0
votes

I am currently in Eastern Standard Time and I have an event that should be all day on September 14, 2018. When I load this ICS calendar into my outlook 2016 on a Windows 10 computer, while my computer is in EST timezone, it shows the event correctly as all day. However, if I change my timezone to something like like Central Time, it changes the event to be from 11pm to 11pm.

I specified date only and the timezone to be UTC, and when I view the event in CT it even shows a message that it was changed from UTC. So why does this only seem to work in Eastern Time and not Central Time?

I also checked my options in Outlook and the TimeZone changes as I expect.

I have also tested the same calendar ics file on another computer that is in Eastern Standard Time.

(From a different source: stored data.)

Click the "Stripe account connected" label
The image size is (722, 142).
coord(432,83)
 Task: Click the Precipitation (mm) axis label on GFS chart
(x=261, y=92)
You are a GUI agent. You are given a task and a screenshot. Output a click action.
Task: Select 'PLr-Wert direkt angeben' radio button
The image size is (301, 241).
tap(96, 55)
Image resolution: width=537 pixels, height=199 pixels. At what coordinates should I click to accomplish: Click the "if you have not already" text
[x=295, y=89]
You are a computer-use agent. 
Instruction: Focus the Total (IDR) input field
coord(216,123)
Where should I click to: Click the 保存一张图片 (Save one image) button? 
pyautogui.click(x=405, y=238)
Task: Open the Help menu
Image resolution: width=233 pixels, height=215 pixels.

And the date shows as 8am to 8am, not all day.

Why am I seeing such different results? Is there a setting I am missing?

ICS TimeZone:

BEGIN:VTIMEZONE
TZID:UTC
BEGIN:STANDARD
DTSTART;VALUE=DATE:20170101
TZNAME:UTC
TZOFFSETFROM:+0000
TZOFFSETTO:+0000
END:STANDARD
END:VTIMEZONE

ICS Event:

BEGIN:VEVENT
DESCRIPTION: Test description
DTEND;VALUE=DATE:20180915
DTSTAMP:20180912T123153Z
DTSTART;VALUE=DATE:20180914
ORGANIZER;Tester
SEQUENCE:0
SUMMARY: TestSubject
UID:69c1777d-71e4-4160-81c7-79b35d9cf924
BEGIN:VALARM
ACTION:Display
DESCRIPTION:Reminder
TRIGGER:-PT15M
END:VALARM
END:VEVENT
1

1 Answers

0
votes

First of all, you do not need to include a VTIMEZONE component in your icalendar stream since it won't be referenced in the event itself.

Then, if the duration is exactly one day, you can try to remove the DTEND.

The other option is to represent this event as an event with floating time (i.e. DATETIME without specifying any timezone)

DTSTART:20180914T000000
DTEND:20180915T000000

Finally, you always have the option to create the event in outlook, check that it does not move when switching timezone, then export it as ics and see how it is represented.